In my view, there can only be one company and that company is IBM. Let me explain by first eliminating the other potential suitors.
Sun has already spent its cash on MySQL (the ‘M’ in the LAMP stack) shelling out $1 billion. Most MySQL databases that I’ve ever seen or touched were connected by PHP in some way so it might make sense for Sun, but for the fact that they have Java. Though Sun has said they’re not out to replace the LAMP stack, considering the have Java and Solaris, I’m somewhat skeptical.
Oracle was at one time rumored to be in the hunt for PHP. Zend has a strategic relationship with Oracle producing a Zend Core (certified PHP) stack for Oracle databases. The way I see it now, Oracle might benefit from owning Zend as it would contribute to its overall end to end stack strategy, but it’s certainly not a core advantage in that Oracle doesn’t have its own deep PHP platform type of development.
Which leads us to Big Blue — IBM.
QED Wiki, Project Zero (now a Websphere product) and some interesting mashup technologies at IBM all utilize Zend developed or led technologies. IBM is a strong contributor to the Zend Framework (which might be considered an alternative to .NET and JavaEE). From my own limited experience at events where both IBM and Zend executives were speaking, there is a very cordial working relationship between the two firms.
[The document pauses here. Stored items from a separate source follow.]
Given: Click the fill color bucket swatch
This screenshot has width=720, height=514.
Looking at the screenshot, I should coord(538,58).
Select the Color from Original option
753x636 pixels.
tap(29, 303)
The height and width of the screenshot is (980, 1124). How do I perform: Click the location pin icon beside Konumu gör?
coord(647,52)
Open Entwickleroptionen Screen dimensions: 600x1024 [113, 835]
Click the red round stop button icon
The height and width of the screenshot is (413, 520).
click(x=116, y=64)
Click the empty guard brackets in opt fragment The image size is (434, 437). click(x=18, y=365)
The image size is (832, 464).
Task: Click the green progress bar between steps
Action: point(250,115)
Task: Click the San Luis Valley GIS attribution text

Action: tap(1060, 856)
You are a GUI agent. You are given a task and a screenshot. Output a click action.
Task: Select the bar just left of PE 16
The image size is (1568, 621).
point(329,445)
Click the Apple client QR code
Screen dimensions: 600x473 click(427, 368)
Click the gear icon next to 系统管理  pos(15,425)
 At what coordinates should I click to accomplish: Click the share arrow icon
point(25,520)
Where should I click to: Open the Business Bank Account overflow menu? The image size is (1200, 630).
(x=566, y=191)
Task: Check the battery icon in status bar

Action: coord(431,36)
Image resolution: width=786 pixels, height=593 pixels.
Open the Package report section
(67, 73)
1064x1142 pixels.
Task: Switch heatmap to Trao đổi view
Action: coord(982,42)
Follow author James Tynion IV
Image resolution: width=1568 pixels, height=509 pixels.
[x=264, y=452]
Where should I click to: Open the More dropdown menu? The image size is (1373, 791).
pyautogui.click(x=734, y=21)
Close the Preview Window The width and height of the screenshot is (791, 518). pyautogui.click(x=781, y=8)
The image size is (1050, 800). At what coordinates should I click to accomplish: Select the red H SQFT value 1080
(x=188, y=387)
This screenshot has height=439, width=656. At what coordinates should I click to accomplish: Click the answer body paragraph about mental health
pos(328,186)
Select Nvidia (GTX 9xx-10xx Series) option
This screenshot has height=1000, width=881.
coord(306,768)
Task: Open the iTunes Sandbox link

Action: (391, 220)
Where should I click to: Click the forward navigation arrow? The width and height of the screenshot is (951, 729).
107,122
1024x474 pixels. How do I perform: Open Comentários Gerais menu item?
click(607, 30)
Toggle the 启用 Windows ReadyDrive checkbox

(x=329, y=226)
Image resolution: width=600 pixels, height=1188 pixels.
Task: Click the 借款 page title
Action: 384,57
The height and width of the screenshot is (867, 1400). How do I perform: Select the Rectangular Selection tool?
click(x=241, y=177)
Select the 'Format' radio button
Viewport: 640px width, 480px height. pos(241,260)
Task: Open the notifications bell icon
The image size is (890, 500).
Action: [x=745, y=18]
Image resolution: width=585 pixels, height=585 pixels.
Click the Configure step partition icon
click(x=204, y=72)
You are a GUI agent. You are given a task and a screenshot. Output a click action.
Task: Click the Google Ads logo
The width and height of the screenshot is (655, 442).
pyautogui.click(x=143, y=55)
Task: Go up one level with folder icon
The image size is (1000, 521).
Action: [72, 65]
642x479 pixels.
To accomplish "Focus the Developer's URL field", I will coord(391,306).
Zend would give IBM its own language play, something with which to counter Sun’s Java, offer a complement for IBM’s existing Websphere developments as well as providing IBM with a strategic services differentiator versus HP (and its EDS division). PHP is a competitive technology to Java and the simple logic that I have would seem to imply that Zend would be a strategic buy for IBM.
Considering that Zend is currently a privately held company it’s difficult to guess what their cash flow might be and what they might be worth. The ridiculous price that Sun paid for MySQL has also no doubt inflated expectations which might make a deal difficult to achieve — after all it’s quite likely that there are at least as many PHP deployments as there are MySQL deployments.
I don’t think that IBM will pay $1 billion for Zend, but I do think that eventually they will find the price that is right.